■ **Приведённый отрывок**:
Я не мог оторваться от подрагивавших ветвей, каждая из которых честно несла на себе отмеренную ей часть космоса; в этом дереве меня, как архитектора, восхищала его конструктивная — несмотря на сумасшедшую форму, целесообразность: оно было существенно оправдано как несущая конструкция. Оно, как Атлант, работало на сжатие, несло на себе небо; но в отличие от Атланта делало это раскидисто-играючи, естественно шутя, ничем не выдавая усиливающихся напряжений.
Когда я потом пытался осмыслить стимулы фантастической истории, которая открылась мне в дворике, похожем на каменные ладони, самым первым напрашивалось рационально-четкое объяснение: какие-то подробности дерева напоминали рисунки Виларда, и воображение за это ухватилось. Но в последующие дни я не раз стоял перед деревом и могу засвидетельствовать, что ни одна его деталь не имеет ничего общего с эскизами Виларда. (Видимо, при его жизни это дерево только начинало выстраивать странный маршрут в небо…)
Нет, дело, наверное, в том, что в ту ночь я чересчур долго рассматривал дерево. И чем дольше я его рассматривал, тем менее доверия оно внушало мне, архитектору, именно как несущая конструкция — не потому, что я начал сомневаться в его мощи, а потому, что небо, очищаясь, набухало мирами и тяжелело».
Он видит перегрузки и что верх тяжелее низа. Он не доверяет ни устойчивости собора, ни прочности выжившего дерева. И при этом сам нагружает собор целым городом, а плодами дерева делает миры. Его мироздание невероятно хрупко и требует баланса. Он не знает и не думает, что случится с собором и с деревом миров – упадут они, рассыплются, или их осколки просто разлетятся.
Настоящей травмы еще не наступило, а психика уже готовится к ней, перебирает модели, которые помогут ей устоять.

■ **Исходные данные**:

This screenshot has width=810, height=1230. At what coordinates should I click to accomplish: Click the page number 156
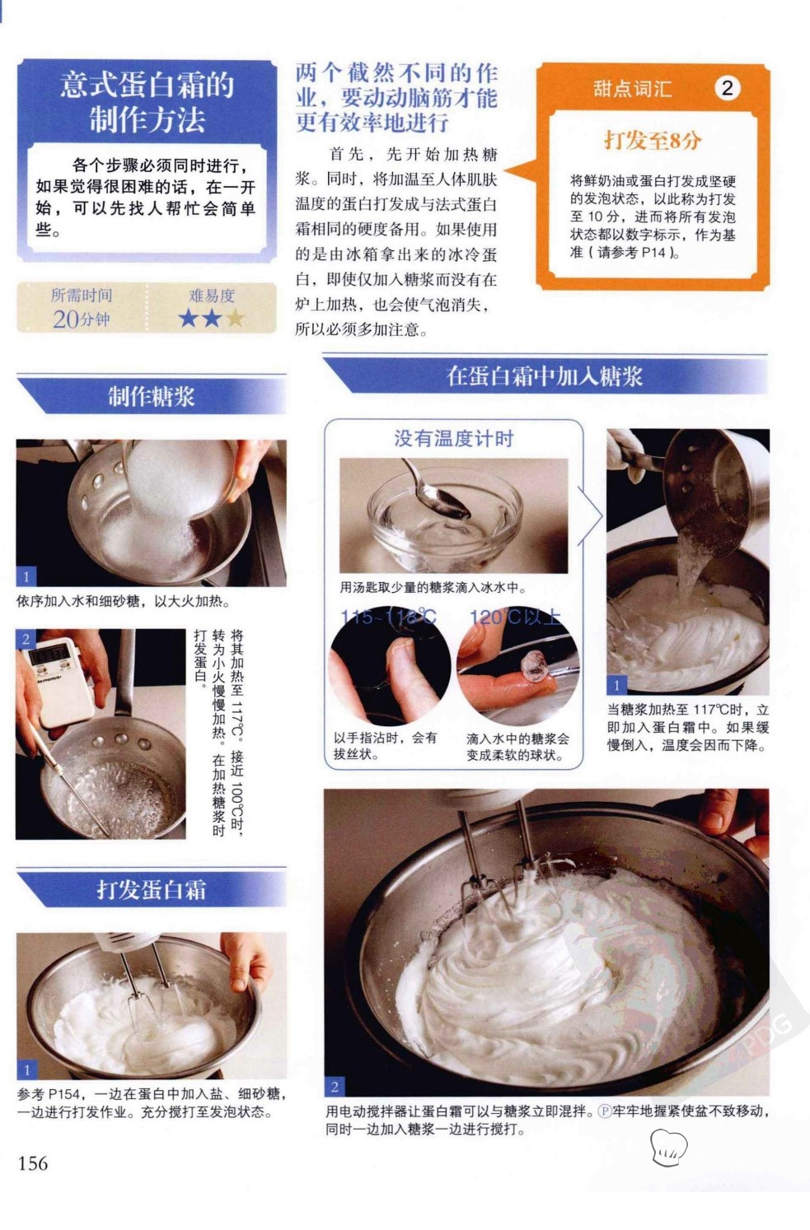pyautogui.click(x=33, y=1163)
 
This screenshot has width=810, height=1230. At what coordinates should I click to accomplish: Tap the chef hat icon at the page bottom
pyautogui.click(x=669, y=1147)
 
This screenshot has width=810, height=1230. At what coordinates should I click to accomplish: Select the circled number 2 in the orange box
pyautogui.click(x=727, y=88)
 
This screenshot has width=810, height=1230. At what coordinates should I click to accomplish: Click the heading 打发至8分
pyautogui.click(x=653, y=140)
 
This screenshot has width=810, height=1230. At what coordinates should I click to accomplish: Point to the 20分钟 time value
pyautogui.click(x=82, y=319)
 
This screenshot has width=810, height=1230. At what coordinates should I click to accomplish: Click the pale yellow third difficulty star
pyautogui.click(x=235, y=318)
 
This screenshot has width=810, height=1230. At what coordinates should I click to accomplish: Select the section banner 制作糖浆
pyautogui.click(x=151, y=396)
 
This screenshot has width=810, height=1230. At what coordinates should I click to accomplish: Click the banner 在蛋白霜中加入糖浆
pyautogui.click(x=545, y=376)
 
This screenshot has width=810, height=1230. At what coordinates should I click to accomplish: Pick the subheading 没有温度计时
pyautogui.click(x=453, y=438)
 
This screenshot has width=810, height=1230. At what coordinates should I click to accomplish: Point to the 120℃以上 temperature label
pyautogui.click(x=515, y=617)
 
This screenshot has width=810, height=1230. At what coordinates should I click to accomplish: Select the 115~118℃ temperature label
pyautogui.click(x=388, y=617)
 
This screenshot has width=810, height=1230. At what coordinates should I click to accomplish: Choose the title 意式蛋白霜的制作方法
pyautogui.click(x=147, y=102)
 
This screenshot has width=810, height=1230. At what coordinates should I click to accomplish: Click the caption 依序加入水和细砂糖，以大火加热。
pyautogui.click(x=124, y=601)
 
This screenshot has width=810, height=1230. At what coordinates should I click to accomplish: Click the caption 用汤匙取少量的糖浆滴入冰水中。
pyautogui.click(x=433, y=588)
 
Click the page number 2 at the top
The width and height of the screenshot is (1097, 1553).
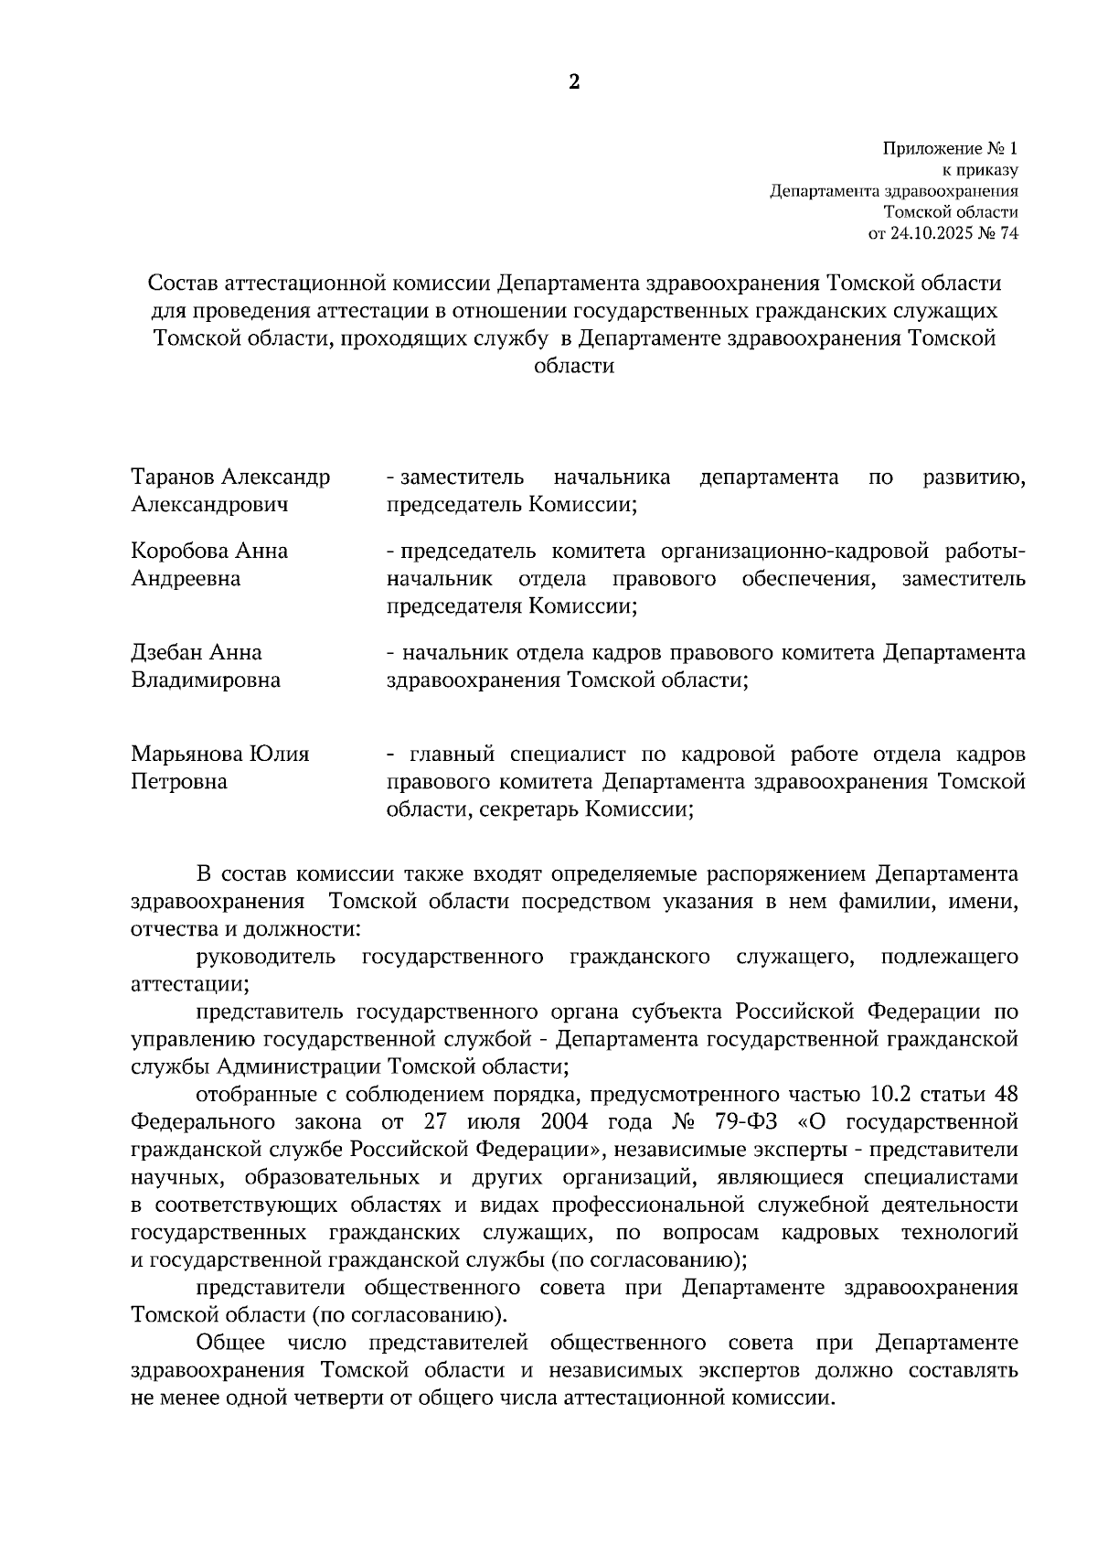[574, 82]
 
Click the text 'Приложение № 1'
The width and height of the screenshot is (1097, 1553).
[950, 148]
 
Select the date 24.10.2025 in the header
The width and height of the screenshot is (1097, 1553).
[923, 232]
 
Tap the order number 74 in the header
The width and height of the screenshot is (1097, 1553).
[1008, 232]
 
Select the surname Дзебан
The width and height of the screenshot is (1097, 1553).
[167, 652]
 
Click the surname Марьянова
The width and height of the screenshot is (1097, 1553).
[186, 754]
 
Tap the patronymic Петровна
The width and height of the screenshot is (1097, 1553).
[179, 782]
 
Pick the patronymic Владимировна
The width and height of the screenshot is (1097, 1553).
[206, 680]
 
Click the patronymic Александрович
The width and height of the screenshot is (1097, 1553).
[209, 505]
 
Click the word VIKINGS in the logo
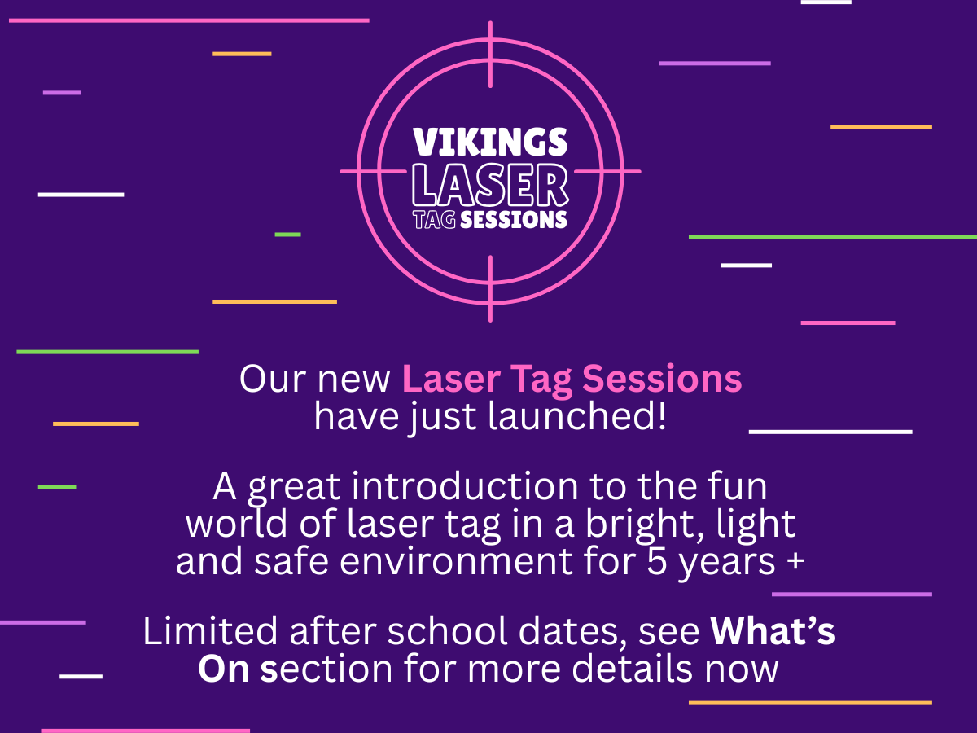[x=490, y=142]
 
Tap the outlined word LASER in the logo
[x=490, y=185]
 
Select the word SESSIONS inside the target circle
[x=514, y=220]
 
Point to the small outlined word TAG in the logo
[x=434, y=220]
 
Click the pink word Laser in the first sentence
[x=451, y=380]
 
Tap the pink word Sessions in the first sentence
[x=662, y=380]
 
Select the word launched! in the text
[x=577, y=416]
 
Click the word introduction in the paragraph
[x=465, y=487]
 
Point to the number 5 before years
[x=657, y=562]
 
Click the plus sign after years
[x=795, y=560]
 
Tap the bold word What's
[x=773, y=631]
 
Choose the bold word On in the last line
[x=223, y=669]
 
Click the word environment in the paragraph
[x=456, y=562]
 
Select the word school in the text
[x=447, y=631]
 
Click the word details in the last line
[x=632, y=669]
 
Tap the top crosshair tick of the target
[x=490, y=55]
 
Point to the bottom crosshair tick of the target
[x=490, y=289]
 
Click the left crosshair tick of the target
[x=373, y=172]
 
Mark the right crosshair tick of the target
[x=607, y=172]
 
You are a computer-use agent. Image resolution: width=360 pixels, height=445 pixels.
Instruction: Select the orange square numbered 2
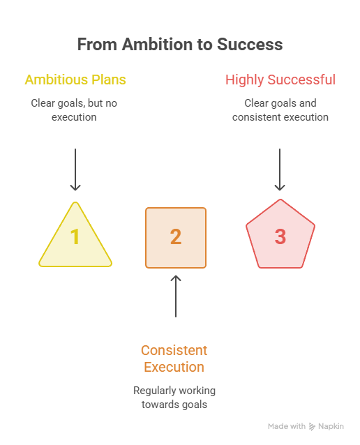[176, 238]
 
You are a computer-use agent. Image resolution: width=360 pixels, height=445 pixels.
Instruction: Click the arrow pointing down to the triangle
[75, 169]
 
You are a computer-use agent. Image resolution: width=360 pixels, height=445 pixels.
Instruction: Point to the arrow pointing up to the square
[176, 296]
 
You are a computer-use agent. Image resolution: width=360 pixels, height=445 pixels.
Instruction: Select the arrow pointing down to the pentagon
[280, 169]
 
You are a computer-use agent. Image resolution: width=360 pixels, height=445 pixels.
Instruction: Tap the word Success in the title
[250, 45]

■ **Задания**:
**A.** С кем в отрывке о дереве сравнивается это дерево, когда оно работает на сжатие?
**B.** Продублируйте часть отрывка о дереве, начиная со слов «Он видит перегрузки» и вплоть до слов «помогут ей устоять.» включительно.

■ **Ответы к упражнению**:
**A.** С Атлантом.

**B.**
Он видит перегрузки и что верх тяжелее низа. Он не доверяет ни устойчивости собора, ни прочности выжившего дерева. И при этом сам нагружает собор целым городом, а плодами дерева делает миры. Его мироздание невероятно хрупко и требует баланса. Он не знает и не думает, что случится с собором и с деревом миров – упадут они, рассыплются, или их осколки просто разлетятся.
Настоящей травмы еще не наступило, а психика уже готовится к ней, перебирает модели, которые помогут ей устоять.